EXERCISE PROMPT:
Turn the listing below into a Markdown table with two columns, No. and Line. Give every nonblank line its own row and number the rows in order.

DATASET EXCERPTS:
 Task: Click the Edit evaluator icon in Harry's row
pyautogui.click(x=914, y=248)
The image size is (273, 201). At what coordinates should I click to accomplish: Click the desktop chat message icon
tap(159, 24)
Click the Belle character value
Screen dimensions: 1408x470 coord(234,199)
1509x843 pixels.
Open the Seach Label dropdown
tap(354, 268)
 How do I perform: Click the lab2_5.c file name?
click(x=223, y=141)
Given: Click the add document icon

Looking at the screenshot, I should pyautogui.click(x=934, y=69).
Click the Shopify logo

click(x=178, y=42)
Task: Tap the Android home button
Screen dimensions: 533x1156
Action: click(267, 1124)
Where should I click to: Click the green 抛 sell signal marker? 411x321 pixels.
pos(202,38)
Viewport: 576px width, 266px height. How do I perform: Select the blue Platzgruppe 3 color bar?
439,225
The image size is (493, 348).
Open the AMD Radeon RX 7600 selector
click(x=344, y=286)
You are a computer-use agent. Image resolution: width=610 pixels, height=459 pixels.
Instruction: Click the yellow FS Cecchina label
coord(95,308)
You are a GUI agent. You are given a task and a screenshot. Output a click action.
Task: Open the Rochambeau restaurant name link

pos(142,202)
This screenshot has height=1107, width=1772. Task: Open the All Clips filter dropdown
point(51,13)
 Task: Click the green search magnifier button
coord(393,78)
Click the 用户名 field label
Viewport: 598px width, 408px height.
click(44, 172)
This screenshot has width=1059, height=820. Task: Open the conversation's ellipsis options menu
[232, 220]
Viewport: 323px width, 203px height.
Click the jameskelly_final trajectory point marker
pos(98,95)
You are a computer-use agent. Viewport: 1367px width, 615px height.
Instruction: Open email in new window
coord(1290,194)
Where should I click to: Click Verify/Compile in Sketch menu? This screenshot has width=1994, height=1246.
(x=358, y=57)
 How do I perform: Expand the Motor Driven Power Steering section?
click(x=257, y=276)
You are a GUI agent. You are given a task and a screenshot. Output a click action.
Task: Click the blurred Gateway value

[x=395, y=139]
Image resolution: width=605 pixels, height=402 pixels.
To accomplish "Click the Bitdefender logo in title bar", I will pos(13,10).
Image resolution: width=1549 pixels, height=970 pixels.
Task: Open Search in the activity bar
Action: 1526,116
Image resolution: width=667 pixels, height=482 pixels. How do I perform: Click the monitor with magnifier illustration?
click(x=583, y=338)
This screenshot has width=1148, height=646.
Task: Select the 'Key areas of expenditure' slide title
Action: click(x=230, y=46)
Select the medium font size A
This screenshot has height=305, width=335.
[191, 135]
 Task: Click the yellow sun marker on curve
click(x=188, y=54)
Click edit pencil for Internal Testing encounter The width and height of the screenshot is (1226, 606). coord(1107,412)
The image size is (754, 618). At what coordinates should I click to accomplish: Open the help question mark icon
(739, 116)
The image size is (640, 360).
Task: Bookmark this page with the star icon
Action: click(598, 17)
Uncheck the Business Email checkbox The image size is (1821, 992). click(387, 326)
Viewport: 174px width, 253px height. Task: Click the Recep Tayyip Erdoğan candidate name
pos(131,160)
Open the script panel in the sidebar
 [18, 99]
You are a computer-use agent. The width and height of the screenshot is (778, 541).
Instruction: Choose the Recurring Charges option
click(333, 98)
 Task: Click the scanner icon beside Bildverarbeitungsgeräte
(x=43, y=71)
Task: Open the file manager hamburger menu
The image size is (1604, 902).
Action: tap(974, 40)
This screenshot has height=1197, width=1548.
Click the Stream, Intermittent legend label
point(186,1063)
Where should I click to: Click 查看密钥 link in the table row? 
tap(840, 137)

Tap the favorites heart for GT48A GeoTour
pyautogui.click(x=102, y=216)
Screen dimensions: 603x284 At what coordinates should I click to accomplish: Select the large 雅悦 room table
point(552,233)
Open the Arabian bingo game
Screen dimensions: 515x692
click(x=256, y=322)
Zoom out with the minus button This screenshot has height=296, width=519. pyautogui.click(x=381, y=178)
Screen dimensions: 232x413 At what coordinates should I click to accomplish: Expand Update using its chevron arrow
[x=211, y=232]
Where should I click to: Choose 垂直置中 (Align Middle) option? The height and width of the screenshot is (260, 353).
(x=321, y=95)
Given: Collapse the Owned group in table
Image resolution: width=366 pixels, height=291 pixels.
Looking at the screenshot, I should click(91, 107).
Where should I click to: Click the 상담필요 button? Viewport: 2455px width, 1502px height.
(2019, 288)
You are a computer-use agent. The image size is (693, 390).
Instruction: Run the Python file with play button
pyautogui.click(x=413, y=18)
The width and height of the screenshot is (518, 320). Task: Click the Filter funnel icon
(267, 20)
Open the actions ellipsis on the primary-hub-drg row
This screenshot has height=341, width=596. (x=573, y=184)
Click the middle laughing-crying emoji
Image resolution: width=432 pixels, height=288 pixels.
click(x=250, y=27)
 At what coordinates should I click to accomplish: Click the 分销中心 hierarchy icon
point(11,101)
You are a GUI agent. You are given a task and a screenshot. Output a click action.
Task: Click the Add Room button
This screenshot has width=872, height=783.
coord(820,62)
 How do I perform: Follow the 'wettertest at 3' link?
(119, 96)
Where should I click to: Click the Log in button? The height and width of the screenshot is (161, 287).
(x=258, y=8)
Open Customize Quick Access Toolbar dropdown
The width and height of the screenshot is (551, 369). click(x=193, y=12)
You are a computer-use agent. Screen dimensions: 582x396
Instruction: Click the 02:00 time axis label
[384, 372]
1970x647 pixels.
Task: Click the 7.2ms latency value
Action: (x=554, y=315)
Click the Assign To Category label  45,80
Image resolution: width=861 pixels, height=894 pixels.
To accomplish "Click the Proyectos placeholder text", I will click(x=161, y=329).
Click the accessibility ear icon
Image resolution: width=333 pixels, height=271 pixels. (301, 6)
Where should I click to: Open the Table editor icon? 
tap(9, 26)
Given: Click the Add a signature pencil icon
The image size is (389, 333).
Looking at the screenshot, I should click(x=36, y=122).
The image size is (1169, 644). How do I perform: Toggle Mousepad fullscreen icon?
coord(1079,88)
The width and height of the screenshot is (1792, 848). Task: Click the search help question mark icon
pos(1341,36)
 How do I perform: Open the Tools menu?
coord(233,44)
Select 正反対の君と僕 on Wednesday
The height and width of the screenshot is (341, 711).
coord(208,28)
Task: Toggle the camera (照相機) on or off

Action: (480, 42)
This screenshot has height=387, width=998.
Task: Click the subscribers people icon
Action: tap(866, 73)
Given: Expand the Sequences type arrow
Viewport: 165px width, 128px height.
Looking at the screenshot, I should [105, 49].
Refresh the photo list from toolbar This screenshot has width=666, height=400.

FULL ANSWER:
| No. | Line |
|---|---|
| 1 |  Task: Click the Edit evaluator icon in Harry's row |
| 2 | pyautogui.click(x=914, y=248) |
| 3 | The image size is (273, 201). At what coordinates should I click to accomplish: Click the desktop chat message icon |
| 4 | tap(159, 24) |
| 5 | Click the Belle character value |
| 6 | Screen dimensions: 1408x470 coord(234,199) |
| 7 | 1509x843 pixels. |
| 8 | Open the Seach Label dropdown |
| 9 | tap(354, 268) |
| 10 |  How do I perform: Click the lab2_5.c file name? |
| 11 | click(x=223, y=141) |
| 12 | Given: Click the add document icon |
| 13 | Looking at the screenshot, I should pyautogui.click(x=934, y=69). |
| 14 | Click the Shopify logo |
| 15 | click(x=178, y=42) |
| 16 | Task: Tap the Android home button |
| 17 | Screen dimensions: 533x1156 |
| 18 | Action: click(267, 1124) |
| 19 | Where should I click to: Click the green 抛 sell signal marker? 411x321 pixels. |
| 20 | pos(202,38) |
| 21 | Viewport: 576px width, 266px height. How do I perform: Select the blue Platzgruppe 3 color bar? |
| 22 | 439,225 |
| 23 | The image size is (493, 348). |
| 24 | Open the AMD Radeon RX 7600 selector |
| 25 | click(x=344, y=286) |
| 26 | You are a computer-use agent. Image resolution: width=610 pixels, height=459 pixels. |
| 27 | Instruction: Click the yellow FS Cecchina label |
| 28 | coord(95,308) |
| 29 | You are a GUI agent. You are given a task and a screenshot. Output a click action. |
| 30 | Task: Open the Rochambeau restaurant name link |
| 31 | pos(142,202) |
| 32 | This screenshot has height=1107, width=1772. Task: Open the All Clips filter dropdown |
| 33 | point(51,13) |
| 34 |  Task: Click the green search magnifier button |
| 35 | coord(393,78) |
| 36 | Click the 用户名 field label |
| 37 | Viewport: 598px width, 408px height. |
| 38 | click(44, 172) |
| 39 | This screenshot has width=1059, height=820. Task: Open the conversation's ellipsis options menu |
| 40 | [232, 220] |
| 41 | Viewport: 323px width, 203px height. |
| 42 | Click the jameskelly_final trajectory point marker |
| 43 | pos(98,95) |
| 44 | You are a computer-use agent. Viewport: 1367px width, 615px height. |
| 45 | Instruction: Open email in new window |
| 46 | coord(1290,194) |
| 47 | Where should I click to: Click Verify/Compile in Sketch menu? This screenshot has width=1994, height=1246. |
| 48 | (x=358, y=57) |
| 49 |  How do I perform: Expand the Motor Driven Power Steering section? |
| 50 | click(x=257, y=276) |
| 51 | You are a GUI agent. You are given a task and a screenshot. Output a click action. |
| 52 | Task: Click the blurred Gateway value |
| 53 | [x=395, y=139] |
| 54 | Image resolution: width=605 pixels, height=402 pixels. |
| 55 | To accomplish "Click the Bitdefender logo in title bar", I will pos(13,10). |
| 56 | Image resolution: width=1549 pixels, height=970 pixels. |
| 57 | Task: Open Search in the activity bar |
| 58 | Action: 1526,116 |
| 59 | Image resolution: width=667 pixels, height=482 pixels. How do I perform: Click the monitor with magnifier illustration? |
| 60 | click(x=583, y=338) |
| 61 | This screenshot has width=1148, height=646. |
| 62 | Task: Select the 'Key areas of expenditure' slide title |
| 63 | Action: click(x=230, y=46) |
| 64 | Select the medium font size A |
| 65 | This screenshot has height=305, width=335. |
| 66 | [191, 135] |
| 67 |  Task: Click the yellow sun marker on curve |
| 68 | click(x=188, y=54) |
| 69 | Click edit pencil for Internal Testing encounter The width and height of the screenshot is (1226, 606). coord(1107,412) |
| 70 | The image size is (754, 618). At what coordinates should I click to accomplish: Open the help question mark icon |
| 71 | (739, 116) |
| 72 | The image size is (640, 360). |
| 73 | Task: Bookmark this page with the star icon |
| 74 | Action: click(598, 17) |
| 75 | Uncheck the Business Email checkbox The image size is (1821, 992). click(387, 326) |
| 76 | Viewport: 174px width, 253px height. Task: Click the Recep Tayyip Erdoğan candidate name |
| 77 | pos(131,160) |
| 78 | Open the script panel in the sidebar |
| 79 |  [18, 99] |
| 80 | You are a computer-use agent. The width and height of the screenshot is (778, 541). |
| 81 | Instruction: Choose the Recurring Charges option |
| 82 | click(333, 98) |
| 83 |  Task: Click the scanner icon beside Bildverarbeitungsgeräte |
| 84 | (x=43, y=71) |
| 85 | Task: Open the file manager hamburger menu |
| 86 | The image size is (1604, 902). |
| 87 | Action: tap(974, 40) |
| 88 | This screenshot has height=1197, width=1548. |
| 89 | Click the Stream, Intermittent legend label |
| 90 | point(186,1063) |
| 91 | Where should I click to: Click 查看密钥 link in the table row?  |
| 92 | tap(840, 137) |
| 93 | Tap the favorites heart for GT48A GeoTour |
| 94 | pyautogui.click(x=102, y=216) |
| 95 | Screen dimensions: 603x284 At what coordinates should I click to accomplish: Select the large 雅悦 room table |
| 96 | point(552,233) |
| 97 | Open the Arabian bingo game |
| 98 | Screen dimensions: 515x692 |
| 99 | click(x=256, y=322) |
| 100 | Zoom out with the minus button This screenshot has height=296, width=519. pyautogui.click(x=381, y=178) |
| 101 | Screen dimensions: 232x413 At what coordinates should I click to accomplish: Expand Update using its chevron arrow |
| 102 | [x=211, y=232] |
| 103 | Where should I click to: Choose 垂直置中 (Align Middle) option? The height and width of the screenshot is (260, 353). |
| 104 | (x=321, y=95) |
| 105 | Given: Collapse the Owned group in table |
| 106 | Image resolution: width=366 pixels, height=291 pixels. |
| 107 | Looking at the screenshot, I should click(91, 107). |
| 108 | Where should I click to: Click the 상담필요 button? Viewport: 2455px width, 1502px height. |
| 109 | (2019, 288) |
| 110 | You are a computer-use agent. The image size is (693, 390). |
| 111 | Instruction: Run the Python file with play button |
| 112 | pyautogui.click(x=413, y=18) |
| 113 | The width and height of the screenshot is (518, 320). Task: Click the Filter funnel icon |
| 114 | (267, 20) |
| 115 | Open the actions ellipsis on the primary-hub-drg row |
| 116 | This screenshot has height=341, width=596. (x=573, y=184) |
| 117 | Click the middle laughing-crying emoji |
| 118 | Image resolution: width=432 pixels, height=288 pixels. |
| 119 | click(x=250, y=27) |
| 120 |  At what coordinates should I click to accomplish: Click the 分销中心 hierarchy icon |
| 121 | point(11,101) |
| 122 | You are a GUI agent. You are given a task and a screenshot. Output a click action. |
| 123 | Task: Click the Add Room button |
| 124 | This screenshot has width=872, height=783. |
| 125 | coord(820,62) |
| 126 |  How do I perform: Follow the 'wettertest at 3' link? |
| 127 | (119, 96) |
| 128 | Where should I click to: Click the Log in button? The height and width of the screenshot is (161, 287). |
| 129 | (x=258, y=8) |
| 130 | Open Customize Quick Access Toolbar dropdown |
| 131 | The width and height of the screenshot is (551, 369). click(x=193, y=12) |
| 132 | You are a computer-use agent. Screen dimensions: 582x396 |
| 133 | Instruction: Click the 02:00 time axis label |
| 134 | [384, 372] |
| 135 | 1970x647 pixels. |
| 136 | Task: Click the 7.2ms latency value |
| 137 | Action: (x=554, y=315) |
| 138 | Click the Assign To Category label  45,80 |
| 139 | Image resolution: width=861 pixels, height=894 pixels. |
| 140 | To accomplish "Click the Proyectos placeholder text", I will click(x=161, y=329). |
| 141 | Click the accessibility ear icon |
| 142 | Image resolution: width=333 pixels, height=271 pixels. (301, 6) |
| 143 | Where should I click to: Open the Table editor icon?  |
| 144 | tap(9, 26) |
| 145 | Given: Click the Add a signature pencil icon |
| 146 | The image size is (389, 333). |
| 147 | Looking at the screenshot, I should click(x=36, y=122). |
| 148 | The image size is (1169, 644). How do I perform: Toggle Mousepad fullscreen icon? |
| 149 | coord(1079,88) |
| 150 | The width and height of the screenshot is (1792, 848). Task: Click the search help question mark icon |
| 151 | pos(1341,36) |
| 152 |  How do I perform: Open the Tools menu? |
| 153 | coord(233,44) |
| 154 | Select 正反対の君と僕 on Wednesday |
| 155 | The height and width of the screenshot is (341, 711). |
| 156 | coord(208,28) |
| 157 | Task: Toggle the camera (照相機) on or off |
| 158 | Action: (480, 42) |
| 159 | This screenshot has height=387, width=998. |
| 160 | Task: Click the subscribers people icon |
| 161 | Action: tap(866, 73) |
| 162 | Given: Expand the Sequences type arrow |
| 163 | Viewport: 165px width, 128px height. |
| 164 | Looking at the screenshot, I should [105, 49]. |
| 165 | Refresh the photo list from toolbar This screenshot has width=666, height=400. |